彼らの雄叫びに応えるように、カフェも盛大に湧いている。どうやら、カフェで一緒に観戦していた彼らがダンジョンに入った事で、さらに一体感が増したようだ。
さっきのレベル6~7のパーティーは30分でリタイアだった。倍のレベルを持つ彼らが、同じダンジョンでどう戦うのか、とても興味深い。

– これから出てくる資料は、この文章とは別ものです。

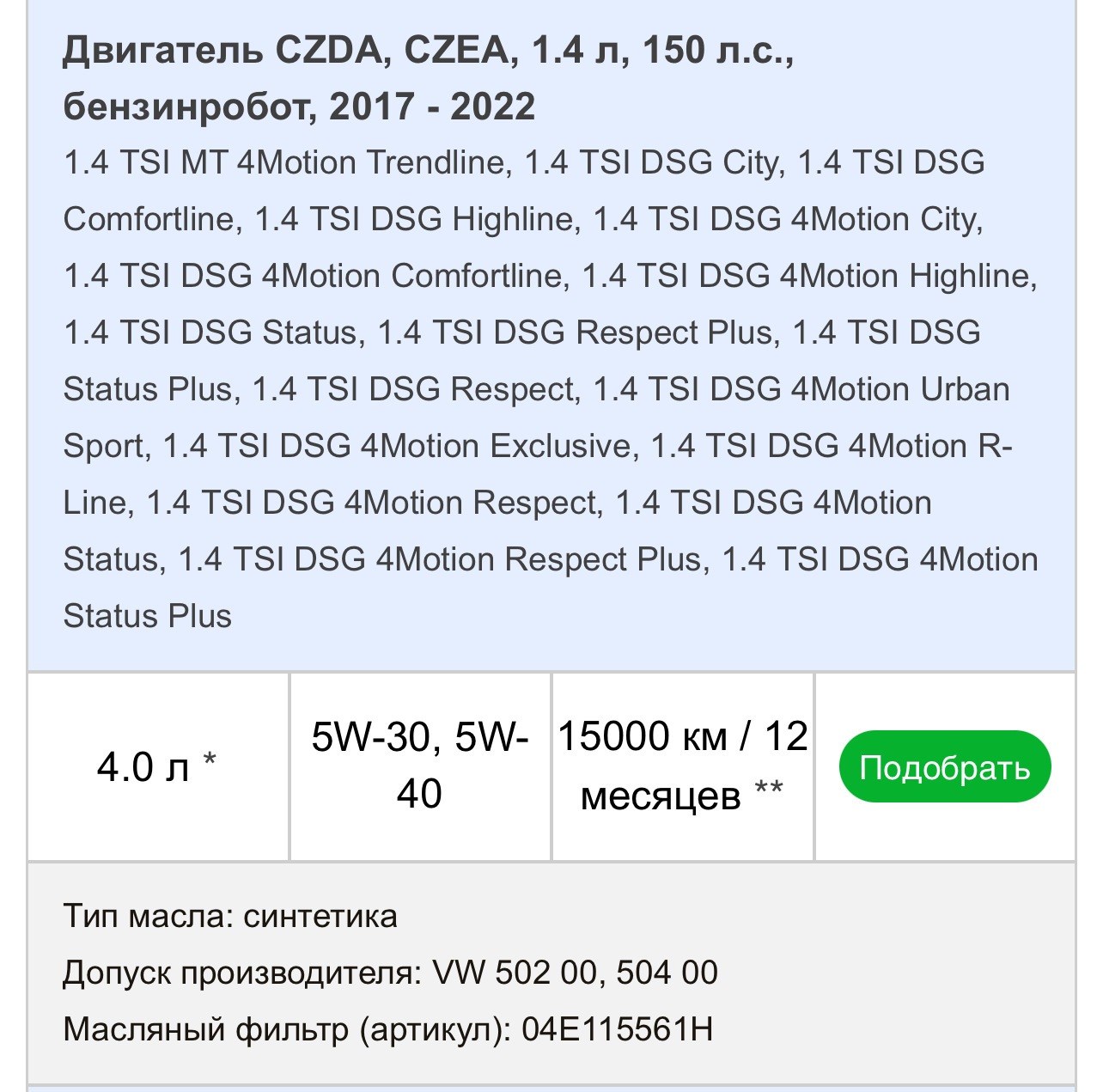Tap the double asterisk after месяцев
The height and width of the screenshot is (1092, 1103).
pos(769,789)
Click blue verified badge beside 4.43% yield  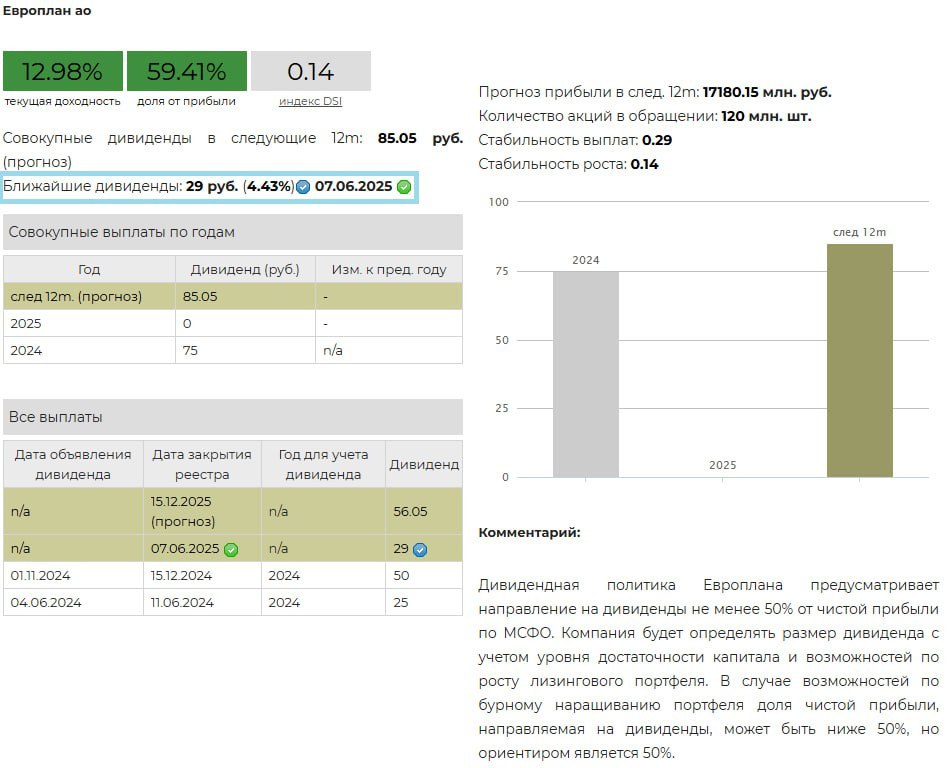click(x=303, y=187)
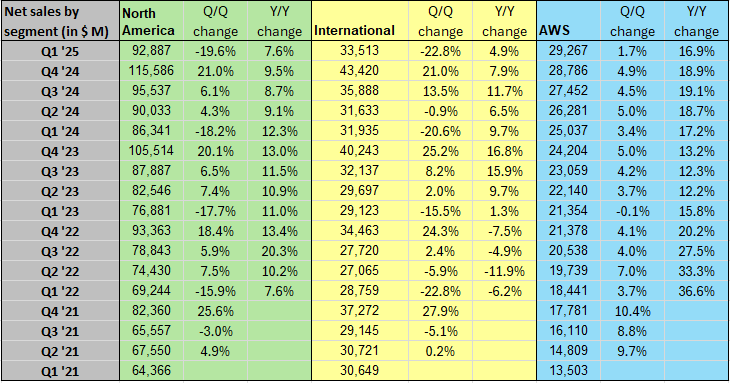Viewport: 730px width, 383px height.
Task: Select AWS value 13,503
Action: [568, 371]
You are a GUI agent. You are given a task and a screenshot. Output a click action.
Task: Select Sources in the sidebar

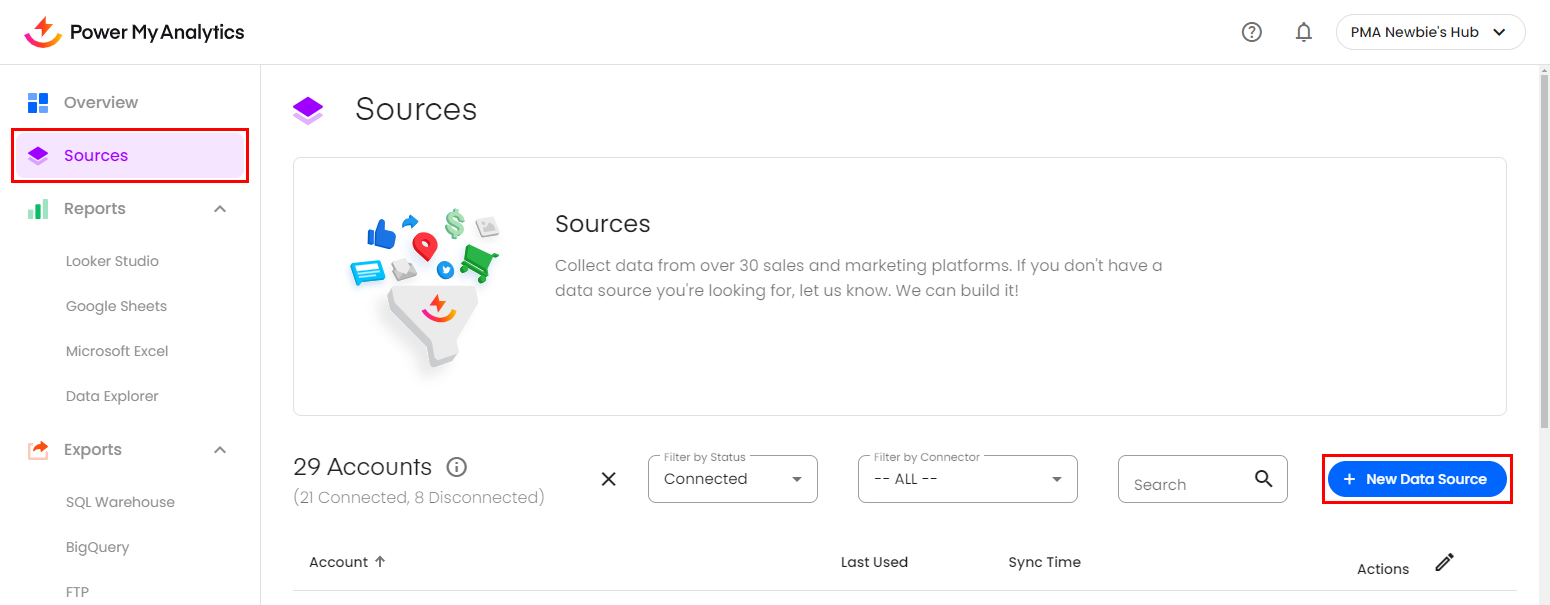point(96,155)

とは言え、俺の担当はキング・ロードだ。まずはそっちをしっかり見ねぇとな。
キング・ロードのモニターに視線を戻すと、ちょうど戦士がリザードマンを倒したところだった。
「ッシャアァ!」
戦士は気合十分、今度はギガントフラワーに襲いかかる。盗賊とアーチャーがだいぶ弱らせたせいか、ギガントフラワーの反応が遅い。

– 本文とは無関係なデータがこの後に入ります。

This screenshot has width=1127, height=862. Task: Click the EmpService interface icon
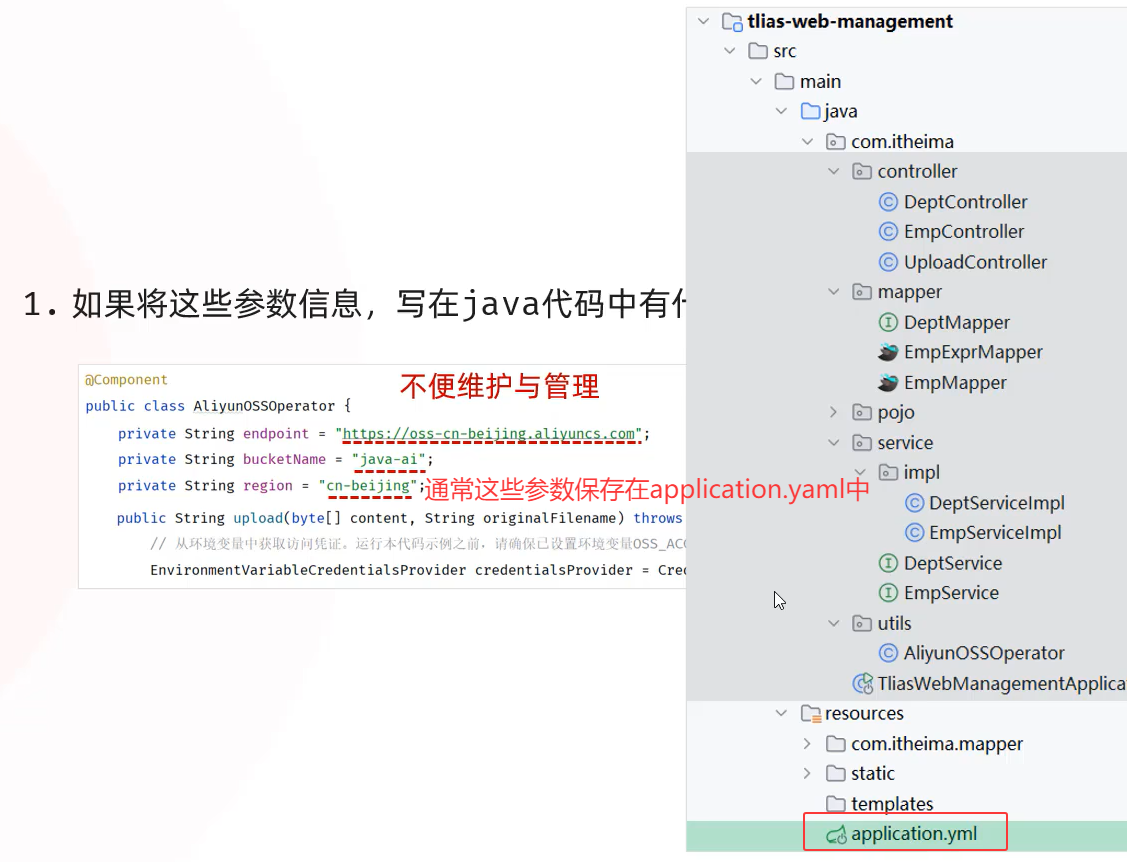888,593
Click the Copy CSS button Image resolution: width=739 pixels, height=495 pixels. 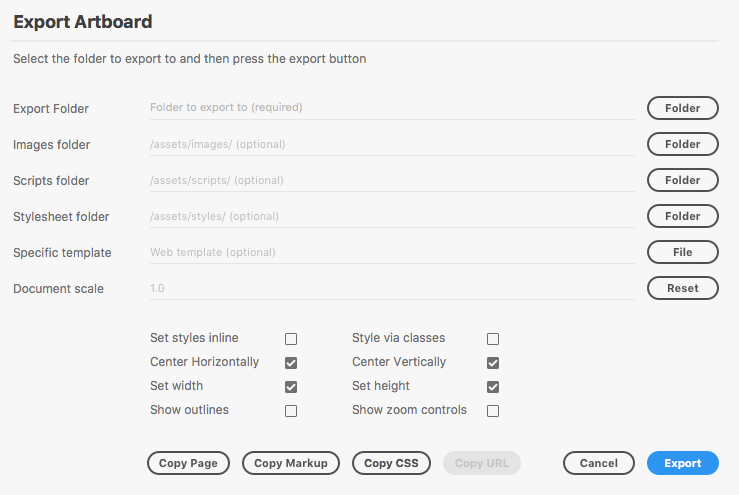pos(391,463)
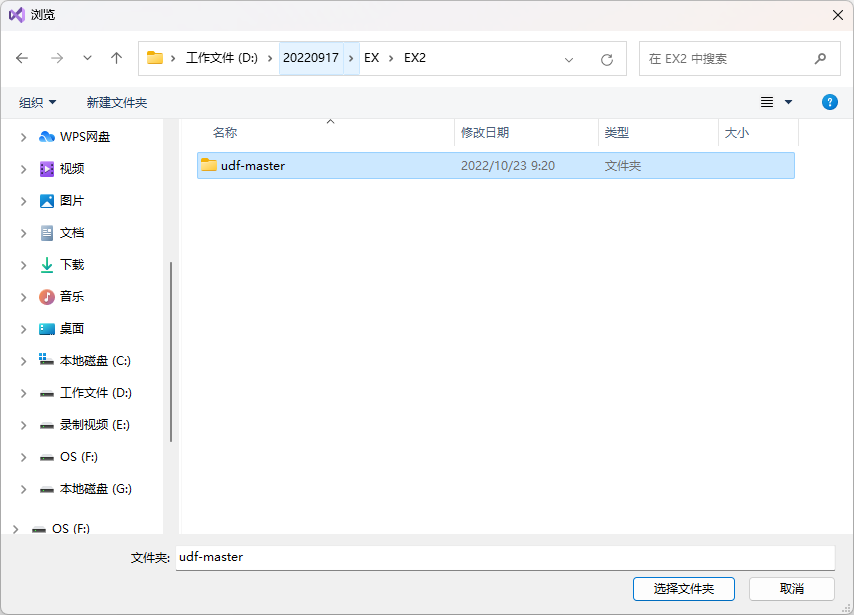Screen dimensions: 854x615
Task: Click the 取消 button
Action: pos(791,589)
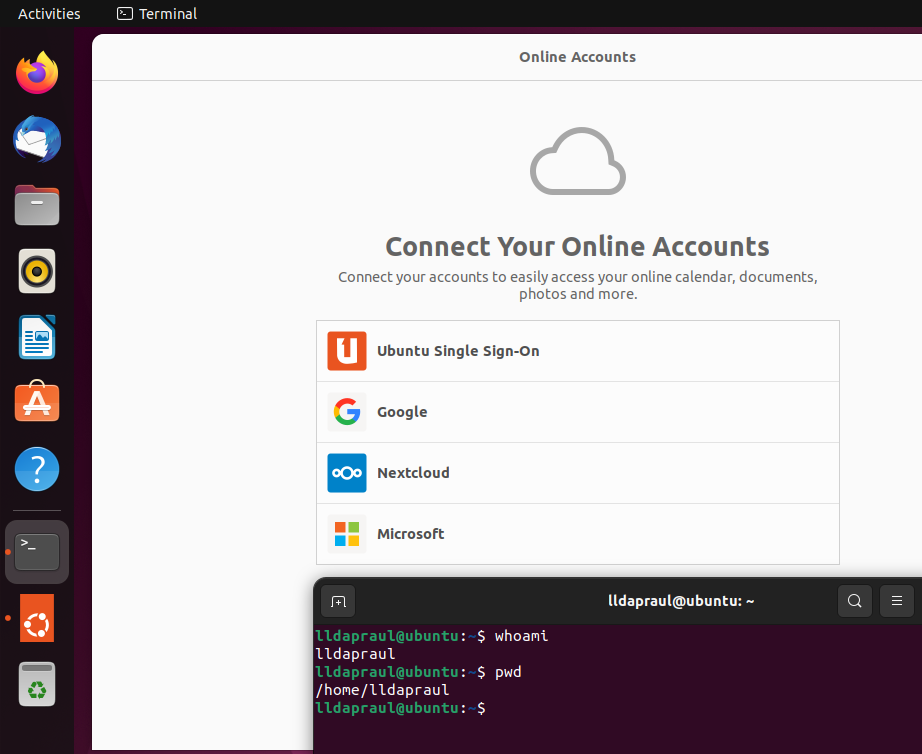Add a Microsoft online account

click(577, 534)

アーチャーが続けざまに矢を放ち、ギガントフラワーの動きを止めた瞬間、戦士の大剣がその巨体を真っ二つに両断した。
重い地響きをたてて、ギガントフラワーが崩れ落ちる。
カフェからは、この日一番の、突き抜けるような喝采が贈られた。
…しかし、戦いはまだ終わっていない。
メタルアシッドスライムが残っているからだ。
「よしっ!後は銀色だけだ!」
「メイのマヒはとれたか!?」
勢い良く振り返った彼らは、
………驚愕のあまり、言葉を失った。
「……ユウ……なんのマネだ…」
魔術師の杖から、強力な冷気が噴き出す。本日一番の大魔術、ブリザードが吹き荒れた。
吹雪が容赦なく、冒険者達を襲う。
遠くにいた女アーチャーはダメージが少ないようだが、戦士、盗賊、僧侶は近距離で吹雪を受け、大きなダメージを負ってしまった。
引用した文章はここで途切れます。